Por trabalhar, hoje, com uma Organização da Sociedade Civil de Interesse Público (OSCIP) e ter alguns escritos [ver, neste OI, ‘Os carrascos `voluntários´ da mídia‘] sobre a nova relação Estado/Sociedade Civil que se estabeleceu no Brasil a partir dos anos 1990, fui procurado por uma revista para responder algumas questões sobre a ‘CPI das ONGs’, que vem colocando em cheque algumas organizações do chamado ‘terceiro setor’. Sendo estimulado a pensar, esbocei uma pequena reflexão sobre o tema que pode ajudar-nos a compreender um pouco mais sobre a recente preocupação da mídia em relação aos casos escusos e obscuros de relação dessas organizações com representantes governamentais.
Em primeiro lugar, creio que a preocupação com o fato das ONGs estarem ‘substituindo’ o papel do Estado deve ser relativizada. Em tese, o terceiro setor deve funcionar em sinergia com os governos, de todos os níveis, para a formulação, implementação e/ou acompanhamento das políticas públicas. Isso porque as políticas públicas, entendidas aqui como políticas de Estado, não podem ser (e, na verdade, nunca são) obra exclusiva de governos. Não se pode esquecer que é da sociedade civil (ou seja, do povo organizado) que emana o poder político e é para ela que as políticas públicas devem ser destinadas.
Agora, se essas políticas devem ser executadas exclusivamente pelo Estado ou em parcerias com as organizações da sociedade civil, isso dependerá de cada caso, especialmente do nível e da qualidade de cada agência ou instituição – seja ela estatal ou privada. Parece-me claro (levando-se em conta as experiências civilizatórias dos países com maior Índice de Desenvolvimento Humano), porém, que a garantia dos direitos sociais mais básicos deve, sim, ser universalizada pela ação do Estado, ainda que seja sempre pela reivindicação da sociedade civil que tal tarefa é viabilizada.

O EXERCÍCIO: Prossiga o texto sobre as ONGs e sua relação com o Estado a partir da última frase apresentada.

Registros de localização de palavras e elementos:
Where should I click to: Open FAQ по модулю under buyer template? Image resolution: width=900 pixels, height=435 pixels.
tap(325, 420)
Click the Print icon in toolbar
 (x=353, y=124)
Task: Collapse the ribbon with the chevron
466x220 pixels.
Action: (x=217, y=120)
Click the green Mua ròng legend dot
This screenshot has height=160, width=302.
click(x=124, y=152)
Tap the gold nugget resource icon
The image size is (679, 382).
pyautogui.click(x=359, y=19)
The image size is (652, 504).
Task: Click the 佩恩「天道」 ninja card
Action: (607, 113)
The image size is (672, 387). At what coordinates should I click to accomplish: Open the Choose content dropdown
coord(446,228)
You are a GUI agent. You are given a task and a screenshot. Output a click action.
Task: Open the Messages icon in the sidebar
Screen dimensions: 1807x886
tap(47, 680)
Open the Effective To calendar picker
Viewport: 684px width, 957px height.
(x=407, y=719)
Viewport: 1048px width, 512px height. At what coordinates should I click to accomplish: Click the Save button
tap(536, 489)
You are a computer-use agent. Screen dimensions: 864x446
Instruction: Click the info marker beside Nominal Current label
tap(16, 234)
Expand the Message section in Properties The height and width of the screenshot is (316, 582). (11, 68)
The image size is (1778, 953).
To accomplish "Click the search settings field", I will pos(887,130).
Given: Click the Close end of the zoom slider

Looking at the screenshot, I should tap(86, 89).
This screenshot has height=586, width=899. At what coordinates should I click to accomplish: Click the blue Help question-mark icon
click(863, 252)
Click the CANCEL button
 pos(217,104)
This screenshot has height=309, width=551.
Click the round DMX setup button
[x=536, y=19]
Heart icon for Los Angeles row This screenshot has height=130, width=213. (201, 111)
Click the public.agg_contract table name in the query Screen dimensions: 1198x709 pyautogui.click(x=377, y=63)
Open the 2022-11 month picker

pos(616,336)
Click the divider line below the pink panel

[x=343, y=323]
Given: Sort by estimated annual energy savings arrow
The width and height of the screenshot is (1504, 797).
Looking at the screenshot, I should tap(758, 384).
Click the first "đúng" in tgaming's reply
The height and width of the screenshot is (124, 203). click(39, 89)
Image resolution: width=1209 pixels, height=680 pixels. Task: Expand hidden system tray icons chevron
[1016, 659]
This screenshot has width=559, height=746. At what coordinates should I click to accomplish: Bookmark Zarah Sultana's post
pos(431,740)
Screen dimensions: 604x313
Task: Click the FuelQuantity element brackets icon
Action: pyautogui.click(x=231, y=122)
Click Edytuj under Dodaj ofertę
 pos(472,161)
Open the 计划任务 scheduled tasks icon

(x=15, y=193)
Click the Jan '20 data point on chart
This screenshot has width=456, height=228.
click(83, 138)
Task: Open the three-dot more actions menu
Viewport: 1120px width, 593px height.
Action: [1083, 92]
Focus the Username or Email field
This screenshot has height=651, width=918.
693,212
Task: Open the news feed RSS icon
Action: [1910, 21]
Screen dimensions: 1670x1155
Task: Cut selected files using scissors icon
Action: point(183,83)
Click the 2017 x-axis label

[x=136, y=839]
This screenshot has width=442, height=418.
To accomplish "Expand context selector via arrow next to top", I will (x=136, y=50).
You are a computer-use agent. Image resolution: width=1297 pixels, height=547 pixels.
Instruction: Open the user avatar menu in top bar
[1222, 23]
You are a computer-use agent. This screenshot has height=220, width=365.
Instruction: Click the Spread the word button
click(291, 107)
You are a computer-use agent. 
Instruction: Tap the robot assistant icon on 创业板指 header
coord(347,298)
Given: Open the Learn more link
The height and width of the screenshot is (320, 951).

RESPOSTA:
Independência e autonomia
O fato é que a sociedade civil brasileira (e as periféricas em geral) tem um déficit grande de organização e participação massiva, o que explica a baixa fiscalização, inclusive, dos ‘repasses’ financeiros que ela faz para o Estado através dos impostos. E isso se reflete também no caso do terceiro setor. No entanto, há uma tendência crescente de preocupação e acompanhamento. Talvez, a maior proeminência dos escândalos na mídia seja resultado desse processo. Não creio que fôssemos, enquanto nação, mais honestos no passado do que somos hoje. Essa visão de ‘ah, no meu tempo…’ é de uma nostalgia ingênua pouco produtiva. E mesmo que tenhamos sido, parece que algo deu errado. E, mais do que isso, somos uma sociedade muito mais complexa do que antes. Assim, mesmo se os instrumentos do passado tivessem funcionado (o que não acredito), hoje talvez tivessem que ser substituídos ou aperfeiçoados.
E o que deve ser feito? Talvez pudéssemos atentar para saber em que medida a população a quem se destinam as políticas está tendo voz ativa na formulação, implementação e avaliação das mesmas (inclusive nas ‘ações sociais’ empreendidas pelas próprias empresas de comunicação). A participação ativa dos ‘beneficiários’ é, a meu ver, fundamental para que, independente do tipo de intervenção, o processo se dê da maneira mais transparente possível. Por exemplo, acredito que se já há um nível de organização local que possa garantir a execução de uma política, não faz sentido ‘terceirizar’ com uma organização que lá não tem raiz e representatividade. Em outros casos, experiências associativas ‘estrangeiras’, se bem combinadas, podem engendrar novas institucionalidades. O importante, reforço, é averiguar como os ‘beneficiários’ são articulados no processo. E coloco os ‘beneficiários’ entre aspas porque, ao fim, toda sociedade é beneficiária quando há sucesso na prestação dos serviços públicos e assistenciais.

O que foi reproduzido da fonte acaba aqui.